Wall Street non si fa impaurire dalla variante Omicron e guarda con fiducia su più fronti

Che l’inflazione non possa considerarsi un fenomeno passeggero, purtroppo, lo ha dovuto ammettere anche il numero uno della Federal Reserve Jerome Powell. Di fronte ad un’evidenza che non poteva più essere mascherata, infatti, il banchiere centrale ha cambiato il refrain che da tempo sosteneva l’ottimismo dei mercati. Inoltre, nell’ottica di chi opera, un’inflazione presente ancora a lungo significa anche Banche centrali che potrebbero avere più fretta nel voler rialzare i tassi di interesse.

Il problema resta una ripresa economica ancora in forse, proprio nel momento in cui le forme di sostegno stanno man mano venendo meno. Un segnale arriva dalla produttività USA arrivata a registrare un -5,2%, risultato che non si vedeva da circa 60 anni. In tutto questo, il Covid e la sua nuova variante, la Omicron, resta una spada di Damocle sull’immediato futuro.

Wall Street non si fa impaurire dalla variante Omicron e guarda con fiducia su più fronti

Ma al di là delle pure ipotesi, proprio per quanto detto è inevitabile che i mercati guardino al risultato dell’inflazione statunitense in arrivo venerdì. Il dato sarà riferito al mese di novembre ma sarà sicuramente interpretato come segnale per capire se il rialzo dell’indice dei prezzi al consumo è destinato a rafforzarsi progressivamente. Una conferma che però, come visto già, sembra diventare sempre più una mera formalità. Intanto, però, Wall Street non si fa impaurire dalla variante Omicron e guarda con fiducia su più fronti.

**ATTIVITÀ:**
A: Riscrivi il testo su Wall Street e l'inflazione da "Che l’inflazione non" a "Damocle sull’immediato futuro.", sostituendo "Federal Reserve" con "Fed".
B: Perché, secondo il testo su Wall Street e l'inflazione, i mercati guardano al dato sull'inflazione statunitense in arrivo venerdì?
C: Puoi proseguire il testo su Wall Street e l'inflazione a partire dalla sua ultima frase?
Per svolgere queste attività i dati non servono.

**DATI FORNITI:**
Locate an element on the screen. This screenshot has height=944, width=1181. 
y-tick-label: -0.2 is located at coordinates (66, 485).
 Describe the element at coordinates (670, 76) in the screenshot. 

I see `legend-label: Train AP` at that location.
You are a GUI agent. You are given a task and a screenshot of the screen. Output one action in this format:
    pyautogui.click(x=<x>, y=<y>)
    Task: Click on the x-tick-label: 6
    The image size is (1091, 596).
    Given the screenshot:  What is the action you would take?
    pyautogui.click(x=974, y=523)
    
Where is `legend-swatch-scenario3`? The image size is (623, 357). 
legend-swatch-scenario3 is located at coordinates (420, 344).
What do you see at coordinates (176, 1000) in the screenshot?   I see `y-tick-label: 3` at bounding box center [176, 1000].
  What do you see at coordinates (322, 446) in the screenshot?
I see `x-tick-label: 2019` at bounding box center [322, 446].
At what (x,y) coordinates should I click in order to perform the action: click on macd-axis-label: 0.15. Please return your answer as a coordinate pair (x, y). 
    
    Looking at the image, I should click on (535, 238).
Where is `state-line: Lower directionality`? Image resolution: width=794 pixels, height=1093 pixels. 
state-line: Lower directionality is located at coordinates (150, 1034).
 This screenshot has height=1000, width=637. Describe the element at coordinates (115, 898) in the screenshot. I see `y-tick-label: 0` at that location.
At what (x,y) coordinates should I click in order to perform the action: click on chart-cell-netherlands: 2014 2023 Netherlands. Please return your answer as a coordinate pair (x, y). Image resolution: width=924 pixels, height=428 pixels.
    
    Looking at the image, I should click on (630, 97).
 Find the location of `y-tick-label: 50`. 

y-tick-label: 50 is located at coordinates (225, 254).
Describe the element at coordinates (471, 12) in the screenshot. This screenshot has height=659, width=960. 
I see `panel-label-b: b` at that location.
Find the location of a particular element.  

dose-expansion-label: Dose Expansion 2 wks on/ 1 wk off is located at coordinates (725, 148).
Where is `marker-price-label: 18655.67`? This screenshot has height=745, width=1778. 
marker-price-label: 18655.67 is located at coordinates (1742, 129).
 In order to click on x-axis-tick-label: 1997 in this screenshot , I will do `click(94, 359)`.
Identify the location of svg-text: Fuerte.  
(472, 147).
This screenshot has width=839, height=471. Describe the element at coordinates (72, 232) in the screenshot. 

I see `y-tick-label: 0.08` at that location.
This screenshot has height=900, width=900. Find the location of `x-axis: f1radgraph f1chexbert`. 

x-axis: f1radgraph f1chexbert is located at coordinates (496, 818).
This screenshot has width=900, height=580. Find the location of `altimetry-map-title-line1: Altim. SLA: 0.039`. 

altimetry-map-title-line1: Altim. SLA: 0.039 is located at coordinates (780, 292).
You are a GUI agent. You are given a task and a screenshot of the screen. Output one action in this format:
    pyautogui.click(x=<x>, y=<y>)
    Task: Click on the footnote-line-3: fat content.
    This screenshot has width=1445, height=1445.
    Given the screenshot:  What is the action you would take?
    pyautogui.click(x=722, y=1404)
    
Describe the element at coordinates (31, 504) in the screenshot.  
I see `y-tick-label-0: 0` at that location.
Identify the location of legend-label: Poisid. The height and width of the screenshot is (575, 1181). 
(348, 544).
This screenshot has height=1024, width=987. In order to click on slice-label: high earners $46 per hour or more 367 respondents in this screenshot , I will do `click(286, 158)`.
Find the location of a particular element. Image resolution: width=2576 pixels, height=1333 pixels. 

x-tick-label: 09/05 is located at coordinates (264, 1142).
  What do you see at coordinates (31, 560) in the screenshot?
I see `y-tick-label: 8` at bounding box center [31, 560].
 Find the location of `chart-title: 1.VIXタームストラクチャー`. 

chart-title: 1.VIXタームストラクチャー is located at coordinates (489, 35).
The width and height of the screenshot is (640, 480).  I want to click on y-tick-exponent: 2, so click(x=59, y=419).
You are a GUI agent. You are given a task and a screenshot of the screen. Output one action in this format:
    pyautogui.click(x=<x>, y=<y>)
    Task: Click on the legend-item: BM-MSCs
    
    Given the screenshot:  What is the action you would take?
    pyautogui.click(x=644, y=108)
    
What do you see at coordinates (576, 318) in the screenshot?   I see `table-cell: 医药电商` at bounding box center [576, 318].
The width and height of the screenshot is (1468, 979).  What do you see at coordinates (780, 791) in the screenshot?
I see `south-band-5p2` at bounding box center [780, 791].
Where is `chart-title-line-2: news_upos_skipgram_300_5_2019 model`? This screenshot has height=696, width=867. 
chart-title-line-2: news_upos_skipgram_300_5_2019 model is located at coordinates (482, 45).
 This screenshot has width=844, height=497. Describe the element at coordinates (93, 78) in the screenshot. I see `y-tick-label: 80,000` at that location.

**ELENCO RISPOSTE:**
A:
Che l’inflazione non possa considerarsi un fenomeno passeggero, purtroppo, lo ha dovuto ammettere anche il numero uno della Fed Jerome Powell. Di fronte ad un’evidenza che non poteva più essere mascherata, infatti, il banchiere centrale ha cambiato il refrain che da tempo sosteneva l’ottimismo dei mercati. Inoltre, nell’ottica di chi opera, un’inflazione presente ancora a lungo significa anche Banche centrali che potrebbero avere più fretta nel voler rialzare i tassi di interesse.

Il problema resta una ripresa economica ancora in forse, proprio nel momento in cui le forme di sostegno stanno man mano venendo meno. Un segnale arriva dalla produttività USA arrivata a registrare un -5,2%, risultato che non si vedeva da circa 60 anni. In tutto questo, il Covid e la sua nuova variante, la Omicron, resta una spada di Damocle sull’immediato futuro.

B: Perché l'inflazione non si può più considerare un fenomeno passeggero. Per chi opera sui mercati, un'inflazione duratura significa che le Banche centrali potrebbero avere più fretta di rialzare i tassi di interesse. Il dato di novembre servirà quindi a capire se il rialzo dell'indice dei prezzi al consumo è destinato a rafforzarsi progressivamente.

C:
Il primo è quello delle decisioni della Banca centrale cinese che ha messo in atto una serie di strategie per sostenere il settore immobiliare. Il risultato di questa fiducia si vede quando in Europa si è in fase di chiusura. Infatti in un raffronto fra le sponde dell’oceano si vedono mercati ben impostati in entrambi i casi. Infatti ad un Vecchio Continente che chiude con un Ftse Mib a +2,4% e un Dax che supera il 2,8%, risponde il mercato a stelle e strisce. Nel caso dei listini USA, infatti, si va da un S&P 500 che alle 18 (ora italiana), sfiora il 2,1% mentre il Nasdaq e il Dow navigano, rispettivamente, intorno al 2,8% il primo e all’1,55% il secondo.